Le représentant de FO-Pénitentiaire n'a ainsi pas hésité à se faire prendre en photo avec Marine Le Pen. De quoi provoquer un certain émoi au sein de la confédération, qui proscrit toute rencontre entre le syndicat et le Front national. « Tous les autres candidats avaient envoyé de simples représentants. La seule à être venue en personne, c'est Marine Le Pen... » constate, dépité, un dirigeant de la confédération Force ouvrière. Le cliché n'est pas passé inaperçu : « On s'en est largement expliqué avec nos représentants de la Pénitentiaire et l'incident est clos », conclut-il, tout en restant très vigilant sur le sujet.
L'ENJEU
Le Front national chasse sur les terres syndicales. Sous l'impulsion de Marine Le Pen, sa présidente, il veut asseoir sa position de premier parti ouvrier de France.

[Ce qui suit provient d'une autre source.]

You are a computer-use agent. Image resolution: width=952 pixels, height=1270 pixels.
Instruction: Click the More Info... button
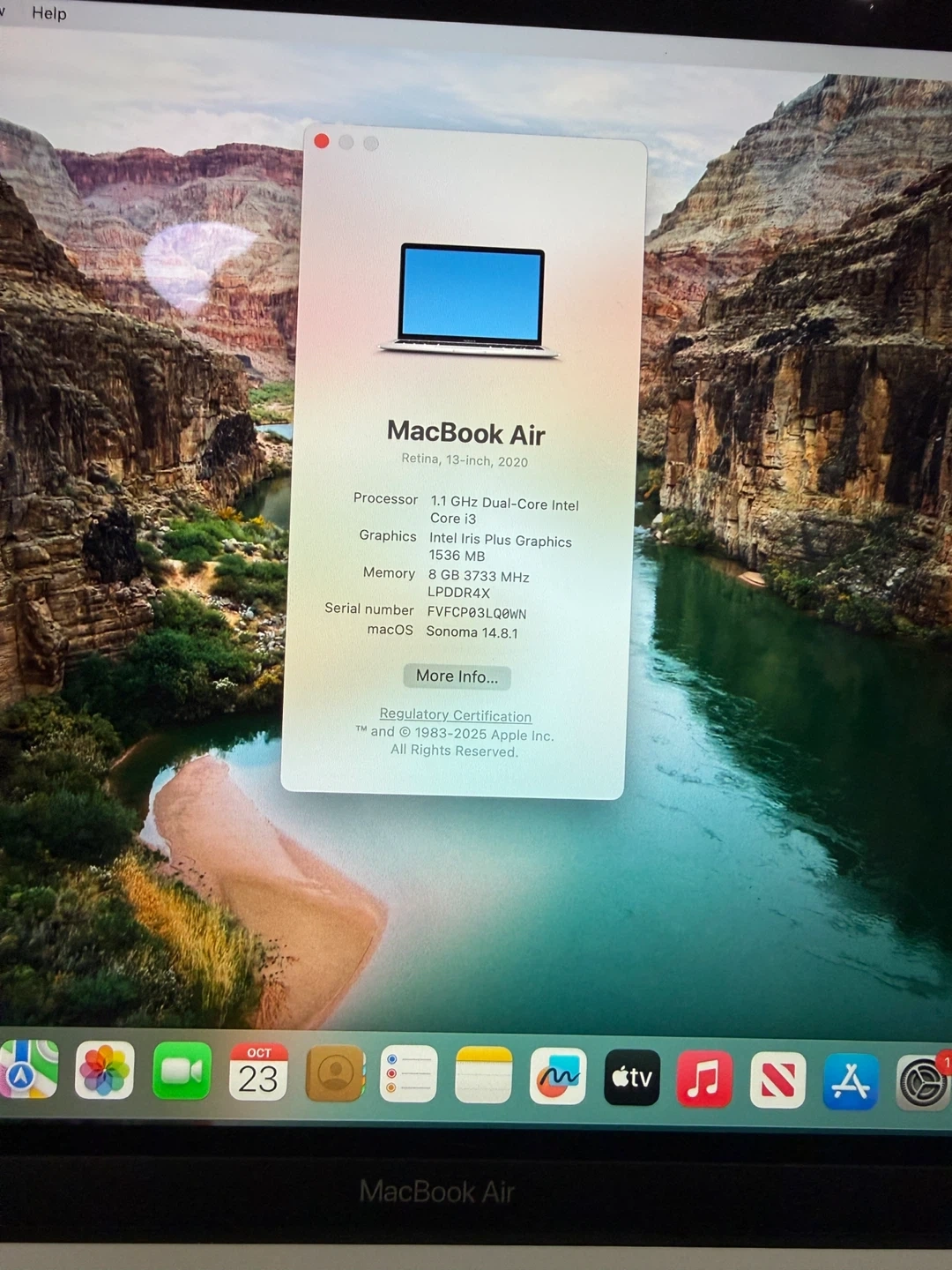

Ses idées - antimondialisation, et dans une certaine mesure anti-Europe - trouvent en effet un écho auprès de syndicalistes qui - et c'est une nouveauté -n'hésitent plus à adhérer au parti de Marine Le Pen. Le Front national espère ainsi renforcer sa légitimité dans les sphères du travail en vue des prochaines échéances électorales. Sur le qui-vive, les syndicats multiplient les initiatives pour contrer cette offensive. Leur argument choc : les valeurs du FN, qui prône la préférence nationale, ne sont pas compatibles avec celles du syndicalisme.
Les Clés
Bien implanté chez les sympathisants FO, CFDT et CGT. Selon un sondage Harris Viadeo Interactive réalisé le jour du 1er tour de l'élection présidentielle, le 22 avril dernier, auprès des sympathisants syndicaux (c'est-à-dire des syndicalistes, mais aussi des personnes qui ne sont pas nécessairement affiliées à un syndicat), Marine Le Pen développe son audience auprès des sympathisants FO, dont elle a capté 25 % des votes, juste derrière François Hollande (28 %). La chef de file du Front national dispose par ailleurs de points d'ancrage non négligeables dans des syndicats qui lui sont pourtant ouvertement hostiles comme la CGT (9 %) et la CFDT (12 %). Seuls SUD et la FSU sont peu concernés, avec des scores de 3 % à 4 %.
Plusieurs exclusions En mars 2011, le syndicat Force ouvrière a sanctionné Annie Lemahieu (photo à droite), une responsable syndicale du Nord-Pas-de-Calais, candidate Front national aux cantonales.
En avril 2011, la fédération des services publics CGT a exclu Fabien Engelmann, responsable CGT du syndicat des agents territoriaux de la mairie de Nilvange (Moselle), candidat FN aux cantonales.
En mai 2011, la CFDT Moselle a exclu Daniel Durand-Decaudin (photo à gauche), candidat FN aux cantonales.
Les précédents. Dans les années 1990, le FN crée le FN-Police, FN-Pénitentiaire, FN-Poste et le FN-RATP. Ces organisations avaient été interdites par la justice au motif qu'elles étaient les émanations d'un parti politique et en relayaient les thèses, ce qui est interdit par la loi.